[La storia] Elezioni europee, la mossa di Facebook per combattere le fake news

A Dublino aperta una war room ovvero una sala operativa per ripulire il social da account falsi e disinformazione

[La storia] Elezioni europee, la mossa di Facebook per combattere le fake news
Mark Zuckerberg, fondatore e ceo di Facebook

Lo scandalo di Cambridge Analytica è servito a qualcosa. In vista delle prossime elezioni europee di fine maggio Facebook si è attrezzata per evitare che la disinformazione possa farla ancora una volta da padrona e condizionare l’opinione pubblica. L’azienda di Mark Zuckerberg ha creato una war room, ovvero una sala operativa, per contrastare la diffusione delle fake news.
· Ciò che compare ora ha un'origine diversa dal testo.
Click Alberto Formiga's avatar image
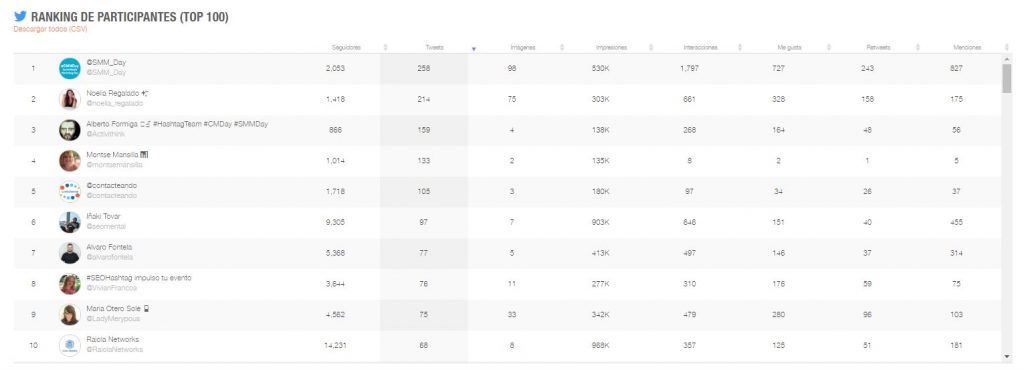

La sala, allestita nella sede di Dublino, ricalca quella predisposta negli Stati Uniti l'anno scorso, per vigilare sulle elezioni di metà mandato, e quella creata a Singapore per le più recenti elezioni indiane.

Pulizia di account falsi e bufale 

Alcune prestigiose testate giornalistiche internazionali, come il Guardian e il New York Times, protagoniste delle inchieste che hanno portato allo scoppio dello scandalo su Cambridge Analytica, hanno visitato la war room. Secondo il loro resoconto sarebbero attive una quarantina di persone con il compito di ripulire il social da account falsi, bufale ed eventuali interferenze estere. Il controllo avviene nelle diverse lingue parlate nei 27 Paesi (28 con il Regno Unito) che tra il 23 e il 26 maggio andranno a votare per rinnovare il Parlamento Ue.

Cancellati gli account degli haters 

I risultati della maggiore attenzione di Facebook verso i temi che circolano sulla piattaforma si incominciano a vedere. E’ notizia di pochi giorni fa il blocco degli account di noti esponenti americani dell’estrema destra che sistematicamente incitavano all’odio razziale.

L'appello del manager di Facebook 

"Stiamo affrontando una sfida di sicurezza. Ci sono una serie di attori che vogliono manipolare il dibattito pubblico" ha spiegato Nathaniel Gleicher, responsabile della sicurezza informatica di Facebook. Tuttavia, ha osservato, "in una situazione del genere una singola organizzazione non basta. C'è bisogno del maggior numero possibile di persone concentrate sul problema". 

Il contributo dei singoli lettori 

Un messaggio, quello del manager di Facebook, indirizzato anche ai singoli lettori/cittadini che devono essere i principali protagonisti della lotta alla disinformazione. In che modo? Attraverso due semplici attività: recuperando lo spirito critico (troppo spesso assopito) e variando le fonti di informazione ovvero frequentando anche siti di notizie alternativi ai social network. Internet è troppo vasto e bello per essere ridotto al solo utilizzo delle piattaforme sociali.